Why might you put yourself through that sort of grind and not just focus on the business itself? For one thing, that move might not be financially viable. If your business is new and not yet generating revenue, you might need the income from your other job to pay the bills. Furthermore, if your employer generously subsidizes your health insurance plan, that's reason enough to push yourself to keep that job, all the while managing your own business. Still, overseeing a small business while working another job is no easy feat, so here are some tips for making sure you're able to handle both obligations.
1. Get organized
When you're working a main job while managing a small business, one of your most precious commodities will be time. So set yourself up to make the most of your waking hours. At the start of each week, sit down and create a schedule that outlines when you'll be working on your small business, keeping in mind both your social calendar and the demands of your primary job.
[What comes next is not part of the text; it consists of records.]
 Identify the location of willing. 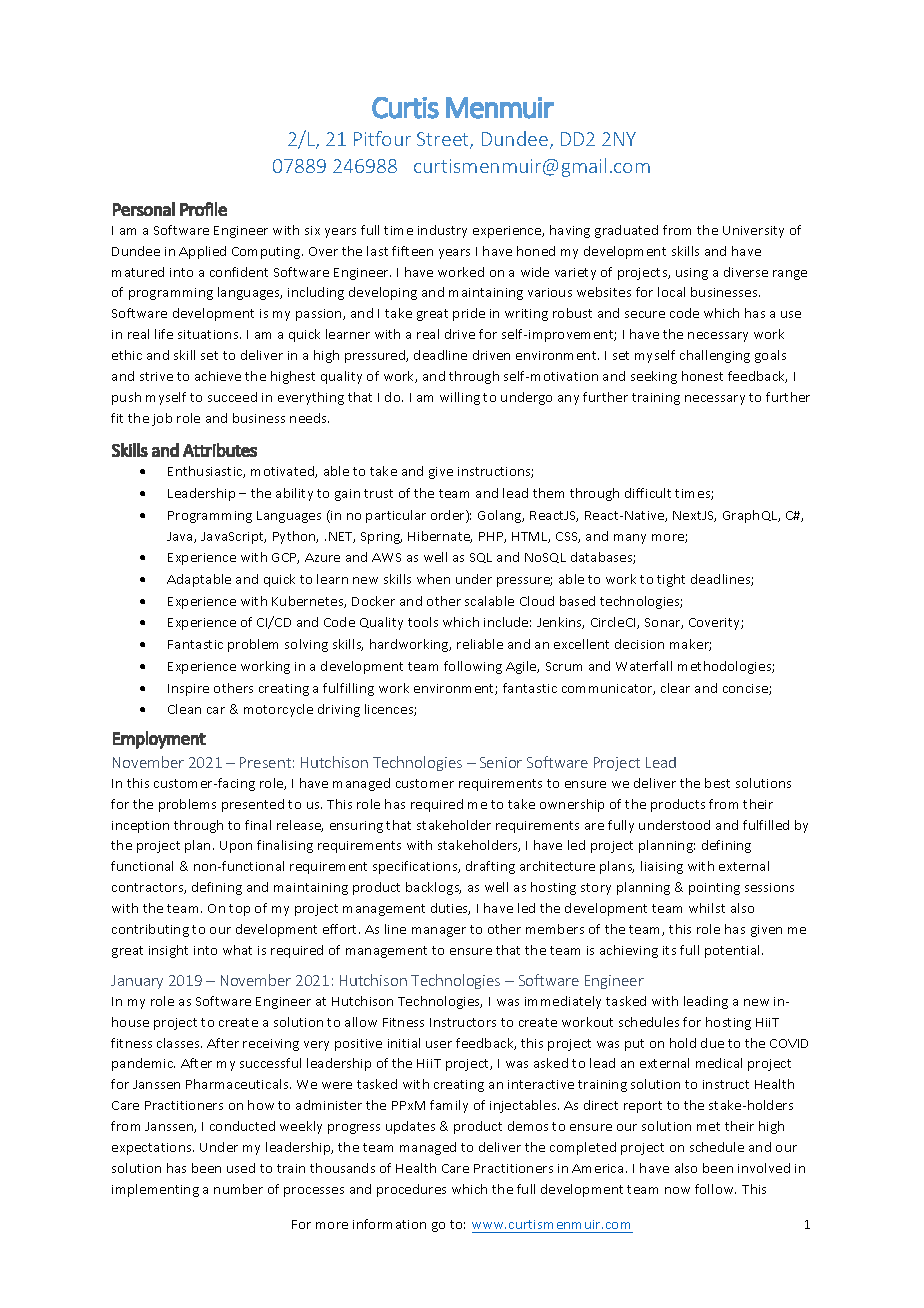
(460, 398).
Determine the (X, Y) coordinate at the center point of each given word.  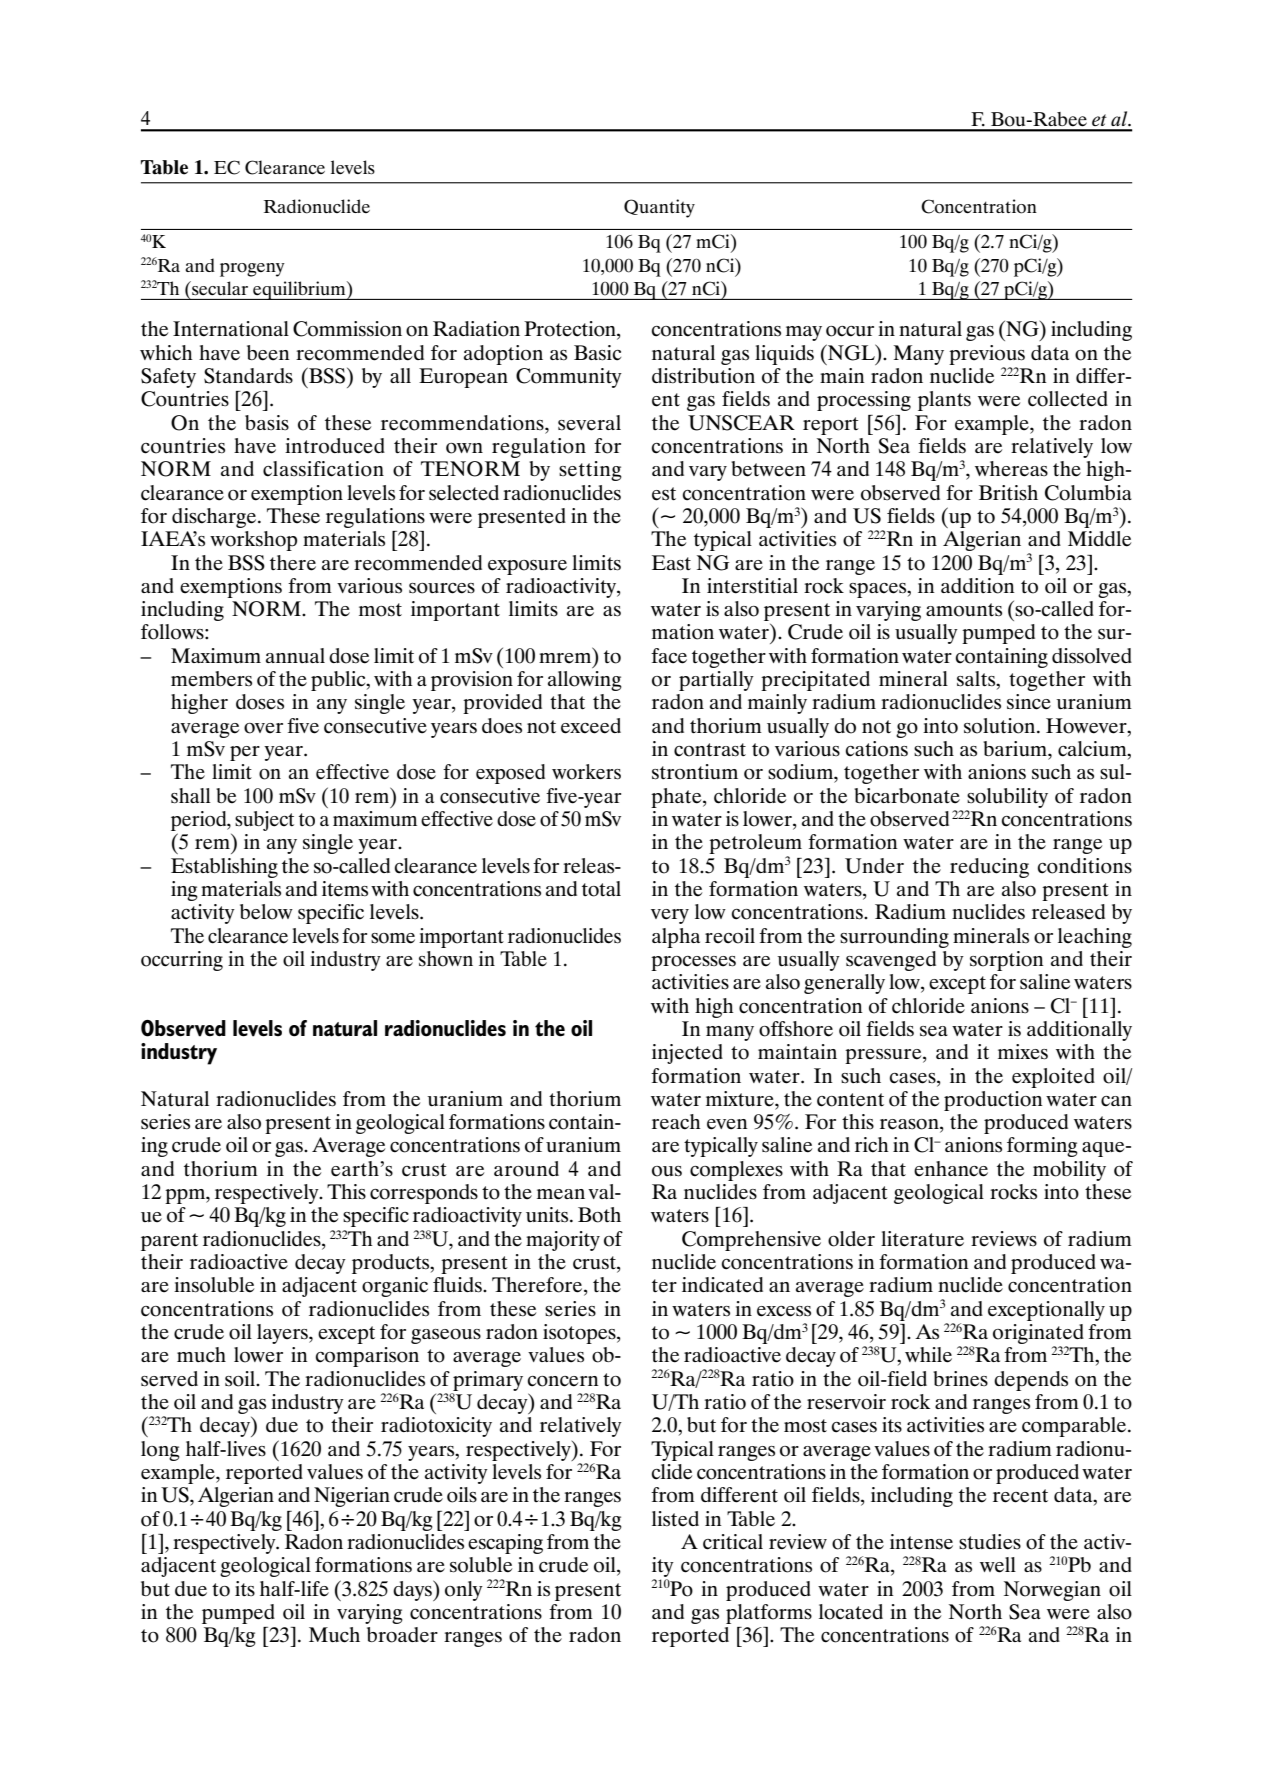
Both (599, 1215)
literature (922, 1239)
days (413, 1590)
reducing (989, 868)
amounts (964, 610)
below (266, 912)
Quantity (659, 208)
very (670, 916)
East (671, 563)
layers (283, 1334)
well (998, 1565)
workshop (253, 541)
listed (675, 1519)
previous (987, 355)
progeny (252, 270)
Remember, one of the biggest mistakes you can make when running a business on top of a main job is doing things for that business when you're supposed to be producing for your employer. Using company time or resources for personal gain is a good way to get yourself fired, so don't cross that line.
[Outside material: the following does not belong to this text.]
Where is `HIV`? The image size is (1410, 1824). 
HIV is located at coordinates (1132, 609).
At the same time, don't let your main job take away from the time you're supposed to spend working on your business. If you've completed your work for the day and have two hours carved out at night to focus on your venture, don't check emails from your primary job in between.
2. Outsource your business tasks as needed
Small business owners who manage their ventures often need numerous hands on deck to accomplish all they need to do. So if you're running a business while working another job simultaneously, it stands to reason that you'll need even more assistance. To that end, don't be afraid to outsource your small business tasks -- especially those you're not particularly good at.
As stated above, time is apt to be one of your most valuable and scarce resources when you're in the situation you're in, so you really can't afford to waste hours spinning your wheels when hiring outside help is an option. So if you're struggling to, say, design your business website, don't continue sinking in hours you don't have. Instead, spend a little money on a professional designer who can knock it out quickly, and spend your time doing the things you do best.
3. Map out a plan for transitioning into being a full-time small business owner
Working a main job while running a business on the side isn't something you can or should plan on doing forever. If you really want your venture to be successful, there will come a point when you'll need to decide that you're ready to give it your full attention. So map out a plan that will help make that transition smoother. It might involve establishing a robust emergency fund to give you the financial leeway to take that leap or building a customer base so that you're generating some revenue once you take on that business full time. Either way, don't assume that juggling a main job and a small business is sustainable, because chances are it isn't.
Managing a small business is challenging enough without another job on top of it, so if you're attempting to swing both for a period of time, be as organized and strategic as you can about getting things done. At the same time, take the appropriate steps so that you're able to focus your full-time energy on your venture as soon as possible. The longer you attempt to work a main job and run a business on the side, the more you risk burning out completely, and at that point, you'll compromise the hard work you've put in on both fronts.